Ramiro fue el primero en dirigirse a Dannelle, y lo hizo con una torpe inclinación desde su silla. Mientras hablaba, unas castañas asadas le cayeron de los bolsillos.
—Es un honor, señora, que con un tiempo tan inclemente os hayáis aventurado a venir tan lejos para decirnos adiós. Pero, como sin duda sabréis, la lluvia no parece dispuesta a amainar, y un diluvio como el que ahora cae resulta sumamente desagradable para una persona frágil y delicada.
—Ya veremos cómo les ha sentado a las personas frágiles y delicadas, cuando regresemos del viaje —replicó Dannelle.
Ramiro me miró pasmado. Oí romperse un frasco, seguido de un juramento de Alfric, y el agobiante olor de una colonia muy barata surgió detrás de mí.
Todos miramos a Dannelle, que esbozó una atractiva sonrisa. Y, aunque estoy seguro de que ninguno de nosotros era partidario de que ella se uniese al grupo, todos nos habríamos dejado destripar, descuartizar y cocer vivos antes de tener que perderla de vista. Sin decir palabra, la joven se colocó a mi lado en la columna.
Ramiro parecía comérsela con los ojos, como si fuera un budín o una garrafa de vino.
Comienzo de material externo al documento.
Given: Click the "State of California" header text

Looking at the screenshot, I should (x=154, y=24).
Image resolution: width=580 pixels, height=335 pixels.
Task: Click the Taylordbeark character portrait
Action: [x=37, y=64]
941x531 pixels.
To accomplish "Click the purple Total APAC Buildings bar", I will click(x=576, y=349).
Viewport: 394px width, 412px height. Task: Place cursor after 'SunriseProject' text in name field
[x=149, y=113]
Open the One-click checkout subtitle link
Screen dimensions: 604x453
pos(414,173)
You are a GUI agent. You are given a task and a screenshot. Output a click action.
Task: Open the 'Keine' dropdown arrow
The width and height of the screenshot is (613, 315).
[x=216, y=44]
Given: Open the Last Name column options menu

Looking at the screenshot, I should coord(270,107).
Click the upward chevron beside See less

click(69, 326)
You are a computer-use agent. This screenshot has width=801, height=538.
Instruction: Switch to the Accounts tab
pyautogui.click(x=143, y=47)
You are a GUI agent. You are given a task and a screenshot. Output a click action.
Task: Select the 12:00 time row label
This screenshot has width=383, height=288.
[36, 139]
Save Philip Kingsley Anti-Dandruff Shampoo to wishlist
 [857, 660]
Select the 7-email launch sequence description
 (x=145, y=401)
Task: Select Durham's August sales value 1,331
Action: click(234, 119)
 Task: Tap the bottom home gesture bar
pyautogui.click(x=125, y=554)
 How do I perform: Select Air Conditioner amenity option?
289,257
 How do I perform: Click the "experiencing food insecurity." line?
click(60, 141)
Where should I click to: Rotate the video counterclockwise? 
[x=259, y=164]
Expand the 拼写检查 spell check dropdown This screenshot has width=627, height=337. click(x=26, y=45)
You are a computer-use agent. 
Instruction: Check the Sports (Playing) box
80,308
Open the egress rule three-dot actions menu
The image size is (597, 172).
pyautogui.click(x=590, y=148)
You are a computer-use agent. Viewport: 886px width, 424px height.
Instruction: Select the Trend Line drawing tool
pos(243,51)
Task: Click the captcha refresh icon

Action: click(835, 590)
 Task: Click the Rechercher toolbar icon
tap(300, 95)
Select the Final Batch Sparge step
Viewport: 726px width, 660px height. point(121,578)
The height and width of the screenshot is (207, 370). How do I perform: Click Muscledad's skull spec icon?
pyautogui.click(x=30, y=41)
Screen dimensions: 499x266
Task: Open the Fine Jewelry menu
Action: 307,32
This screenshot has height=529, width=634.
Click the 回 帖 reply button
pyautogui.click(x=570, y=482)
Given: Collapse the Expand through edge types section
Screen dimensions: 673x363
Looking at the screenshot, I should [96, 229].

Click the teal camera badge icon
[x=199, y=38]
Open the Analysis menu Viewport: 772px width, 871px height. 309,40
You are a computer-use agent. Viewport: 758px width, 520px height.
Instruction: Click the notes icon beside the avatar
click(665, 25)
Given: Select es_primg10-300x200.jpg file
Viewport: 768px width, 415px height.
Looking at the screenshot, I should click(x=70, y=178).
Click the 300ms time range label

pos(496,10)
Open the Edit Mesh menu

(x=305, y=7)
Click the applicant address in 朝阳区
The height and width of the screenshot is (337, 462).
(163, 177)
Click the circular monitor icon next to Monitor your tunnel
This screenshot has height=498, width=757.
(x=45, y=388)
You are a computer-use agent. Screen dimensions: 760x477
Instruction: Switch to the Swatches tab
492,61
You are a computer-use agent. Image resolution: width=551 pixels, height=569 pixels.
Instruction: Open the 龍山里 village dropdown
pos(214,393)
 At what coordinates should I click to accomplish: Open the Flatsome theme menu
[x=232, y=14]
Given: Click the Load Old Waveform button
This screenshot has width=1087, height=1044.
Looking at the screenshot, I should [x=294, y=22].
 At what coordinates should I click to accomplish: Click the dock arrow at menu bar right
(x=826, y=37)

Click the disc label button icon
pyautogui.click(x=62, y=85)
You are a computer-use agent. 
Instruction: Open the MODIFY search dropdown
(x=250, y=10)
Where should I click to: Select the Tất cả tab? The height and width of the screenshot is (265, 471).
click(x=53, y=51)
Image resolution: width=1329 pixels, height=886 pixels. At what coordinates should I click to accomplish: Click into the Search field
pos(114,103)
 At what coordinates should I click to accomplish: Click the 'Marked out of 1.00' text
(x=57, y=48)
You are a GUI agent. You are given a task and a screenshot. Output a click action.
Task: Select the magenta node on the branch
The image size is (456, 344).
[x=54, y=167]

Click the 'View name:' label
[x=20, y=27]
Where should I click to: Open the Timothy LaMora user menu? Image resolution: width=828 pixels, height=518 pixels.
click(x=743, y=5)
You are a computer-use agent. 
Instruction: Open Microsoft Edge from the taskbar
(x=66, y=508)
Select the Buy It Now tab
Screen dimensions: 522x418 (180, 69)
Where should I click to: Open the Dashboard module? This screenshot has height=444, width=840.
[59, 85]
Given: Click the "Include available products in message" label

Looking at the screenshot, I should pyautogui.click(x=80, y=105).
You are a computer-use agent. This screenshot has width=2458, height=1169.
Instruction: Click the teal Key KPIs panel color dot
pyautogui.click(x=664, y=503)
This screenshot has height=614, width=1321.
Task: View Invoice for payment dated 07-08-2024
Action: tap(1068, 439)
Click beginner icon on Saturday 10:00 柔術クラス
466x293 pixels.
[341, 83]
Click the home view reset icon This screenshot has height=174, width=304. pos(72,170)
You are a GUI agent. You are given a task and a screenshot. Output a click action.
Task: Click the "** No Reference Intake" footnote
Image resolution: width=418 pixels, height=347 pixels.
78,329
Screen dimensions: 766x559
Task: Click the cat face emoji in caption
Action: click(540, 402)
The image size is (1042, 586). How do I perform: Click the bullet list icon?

Alfric, por su parte, se abrió paso empujando hacia atrás al pobre Oliver, que cayó sentado en el fango y, pese a ello, se situó de manera que no se le escapara ninguna información interesante ni cualquier expresión de cariño.
En conjunto éramos como un enjambre de zánganos que persiguiese a su reina cuando por fin alcanzamos terreno más seco y enfilamos el camino hacia las montañas Vingaard, que quedaban al oeste.
* * *
No hace falta decir que Ramiro no tenía verdadera intención de permitir que el mando lo ejerciera yo, sobre todo ahora que existía una Dannelle Di Caela ante la que pavonearse y a la que impresionar y deslumbrar. Fiel a las formas de proceder sí que era: a la Medida y a su promesa hecha a Bayard, pero al cabo de una hora de camino por la Calzada de las Tierras Altas ya se vio claro cómo lo había planeado todo.
—¿Hacemos un alto para descansar un poco y tomar una ligera refacción? —me preguntó Ramiro, inclinándose hacia atrás en su silla. Su poderoso semental gruñó y, con un decidido movimiento, movió las ijadas para adaptarse mejor al cambio en el peso que llevaba. Debajo de la ancha ala de su «sombrero de viaje», una monstruosidad de paja que olía a agua, sudor y años de uso, asomaba entre las sombras su narizota y, en alguna parte detrás de la cortina de lluvia que resbalaba de su sombrero, distinguí el brillo de sus pequeños ojos, que me observaban.
En el acto me puse en guardia, porque recordé lo que por el castillo corría de boca en boca entre los cocineros y reposteros: «Cuando sir Ramiro de Maw pide el almuerzo, procura estar ocupado en cualquier otra parte, porque en caso contrario te tocará trabajar sin descanso hasta después de la cena».
Por lo que yo sabía de Ramiro, una parada seguiría a la otra. El camino se alargaría cada vez más, convirtiéndose en un lento arrastrarse hacia el oeste, y el viaje que debiera durar tres días nos llevaría un mes entero.
—¿Por qué no adelantamos un poco más, sir? —contesté de modo cortés, aunque con la intención de que en mi voz se notara algo de autoridad.
La lluvia pareció amainar ligeramente mientras yo hablaba, y me descubrí casi gritándole a la oreja a Ramiro en medio de la mollizna y del chapaleteo de los cascos de los caballos que nos seguían.